Anche il piccolo documentario di Drew Binsky sembra descrivere una bellissima capitale, dove accanto al cibo tipico africano puoi trovare ottime porzioni di lasagna, gelato artiginale e i migliori liquori da aperitivo italiani.
Fra le vie sfrecciano vecchie Renault e Fiat di ogni tipo, tutto rigorosamente vintage.
Ma dietro questo splendido tour di un’ “Italia africana”, c’è anche qualcosa di terribile.
Gli abusi perpetrati dai colonizzatori nell’800, quelli fascisti e razzisti nel ‘900 e l’atteggiamento attuale del governo italiano verso i cittadini italiani in Eritrea, trattati quasi fossero “figli di serie B”.
Ad aggravare il tutto è l’attuale situazione politica.
L’unico partito legalmente accettato è il Fronte Popolare per la Democrazia e la Giustizia, e non è concesso formare altre aggregazioni politiche nonostante sia espressamente previsto dalla costituzione che, pur essendo stata approvata nel ’97, non è mai stata applicata.

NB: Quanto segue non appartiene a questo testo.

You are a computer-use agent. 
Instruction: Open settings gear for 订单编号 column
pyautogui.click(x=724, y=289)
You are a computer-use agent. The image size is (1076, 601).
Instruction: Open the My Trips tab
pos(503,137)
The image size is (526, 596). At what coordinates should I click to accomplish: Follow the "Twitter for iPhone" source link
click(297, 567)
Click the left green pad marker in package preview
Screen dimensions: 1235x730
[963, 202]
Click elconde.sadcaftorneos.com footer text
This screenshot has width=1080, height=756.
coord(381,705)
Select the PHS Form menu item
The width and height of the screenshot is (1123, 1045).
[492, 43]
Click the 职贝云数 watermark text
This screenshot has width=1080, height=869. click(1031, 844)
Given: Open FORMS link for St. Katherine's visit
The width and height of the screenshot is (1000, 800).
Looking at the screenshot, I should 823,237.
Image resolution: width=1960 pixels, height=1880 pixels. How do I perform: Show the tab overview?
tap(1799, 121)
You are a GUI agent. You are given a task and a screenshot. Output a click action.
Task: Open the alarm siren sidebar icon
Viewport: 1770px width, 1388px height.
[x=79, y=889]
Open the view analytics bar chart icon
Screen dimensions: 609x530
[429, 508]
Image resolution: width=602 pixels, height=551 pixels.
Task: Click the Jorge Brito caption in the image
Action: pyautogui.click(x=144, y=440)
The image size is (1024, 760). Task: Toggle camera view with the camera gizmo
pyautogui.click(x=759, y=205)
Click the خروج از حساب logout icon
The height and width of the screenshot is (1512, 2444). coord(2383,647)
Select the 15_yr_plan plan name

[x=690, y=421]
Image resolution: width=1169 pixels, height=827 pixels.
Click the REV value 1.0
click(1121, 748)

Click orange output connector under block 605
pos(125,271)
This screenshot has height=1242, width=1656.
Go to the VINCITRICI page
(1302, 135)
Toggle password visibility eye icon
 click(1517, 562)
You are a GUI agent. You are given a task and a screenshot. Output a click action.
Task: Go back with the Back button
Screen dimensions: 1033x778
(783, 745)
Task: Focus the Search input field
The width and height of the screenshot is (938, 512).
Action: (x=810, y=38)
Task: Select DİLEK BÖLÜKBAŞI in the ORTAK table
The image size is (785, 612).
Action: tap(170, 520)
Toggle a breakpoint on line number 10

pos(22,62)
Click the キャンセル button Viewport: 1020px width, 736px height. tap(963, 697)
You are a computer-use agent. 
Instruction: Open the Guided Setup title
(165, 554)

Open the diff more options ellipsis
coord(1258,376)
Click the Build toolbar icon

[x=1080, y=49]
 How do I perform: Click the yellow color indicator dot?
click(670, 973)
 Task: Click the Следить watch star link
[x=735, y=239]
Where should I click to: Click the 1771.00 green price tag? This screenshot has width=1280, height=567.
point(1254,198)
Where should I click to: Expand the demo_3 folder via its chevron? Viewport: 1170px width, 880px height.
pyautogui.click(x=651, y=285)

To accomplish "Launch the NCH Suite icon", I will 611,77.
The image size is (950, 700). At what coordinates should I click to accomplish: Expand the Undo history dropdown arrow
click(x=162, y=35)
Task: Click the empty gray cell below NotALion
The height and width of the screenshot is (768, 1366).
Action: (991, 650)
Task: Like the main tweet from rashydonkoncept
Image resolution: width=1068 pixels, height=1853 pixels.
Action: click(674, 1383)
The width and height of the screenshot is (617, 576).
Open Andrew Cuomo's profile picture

E’ infatti attualmente in corso una vera e propria dittatura, anzi, “uno dei regimi politici più duri al mondo che ha soppresso ogni forma di libertà”, come scritto dall’agenzia Habeshia in una lettera al premier conte in occasione della visita in Eritrea nel 2018, con l’obiettivo di portare avanti un programma di pace e di gestione dell’immigrazione, in un paese che dimenticato troppo spesso i suoi cittadini nel mondo.